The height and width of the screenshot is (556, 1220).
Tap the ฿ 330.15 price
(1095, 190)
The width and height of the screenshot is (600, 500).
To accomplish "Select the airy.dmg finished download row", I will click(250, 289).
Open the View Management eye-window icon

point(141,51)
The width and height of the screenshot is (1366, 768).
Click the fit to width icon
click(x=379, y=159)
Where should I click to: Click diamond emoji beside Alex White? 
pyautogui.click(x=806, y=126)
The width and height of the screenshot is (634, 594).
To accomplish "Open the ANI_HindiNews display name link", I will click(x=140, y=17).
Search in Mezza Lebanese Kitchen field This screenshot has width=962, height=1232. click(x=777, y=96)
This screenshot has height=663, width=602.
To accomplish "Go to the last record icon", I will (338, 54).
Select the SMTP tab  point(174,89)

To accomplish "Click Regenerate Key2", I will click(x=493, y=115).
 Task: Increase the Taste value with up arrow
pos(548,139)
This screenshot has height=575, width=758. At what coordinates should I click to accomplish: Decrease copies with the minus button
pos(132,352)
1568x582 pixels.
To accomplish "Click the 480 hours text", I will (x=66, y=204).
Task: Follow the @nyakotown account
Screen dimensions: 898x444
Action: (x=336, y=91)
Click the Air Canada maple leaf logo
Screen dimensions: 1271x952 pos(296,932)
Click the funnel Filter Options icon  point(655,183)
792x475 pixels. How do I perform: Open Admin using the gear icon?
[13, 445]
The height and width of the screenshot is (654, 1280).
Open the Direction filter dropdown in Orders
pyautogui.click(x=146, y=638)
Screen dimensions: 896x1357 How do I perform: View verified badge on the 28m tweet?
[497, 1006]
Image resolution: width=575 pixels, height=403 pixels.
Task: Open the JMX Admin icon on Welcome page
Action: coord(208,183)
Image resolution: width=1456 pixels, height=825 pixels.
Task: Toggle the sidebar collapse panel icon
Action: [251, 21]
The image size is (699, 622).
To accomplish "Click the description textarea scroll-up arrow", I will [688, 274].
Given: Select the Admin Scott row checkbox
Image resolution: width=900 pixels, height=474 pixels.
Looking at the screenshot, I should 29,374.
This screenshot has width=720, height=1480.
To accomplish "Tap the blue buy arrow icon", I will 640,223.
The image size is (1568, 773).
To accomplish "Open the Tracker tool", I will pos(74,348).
-=-=-
Copy out each line of the records above that includes "Select".

■ REPLY
To accomplish "Select the airy.dmg finished download row", I will click(250, 289).
Select the SMTP tab  point(174,89)
Given: Select the Admin Scott row checkbox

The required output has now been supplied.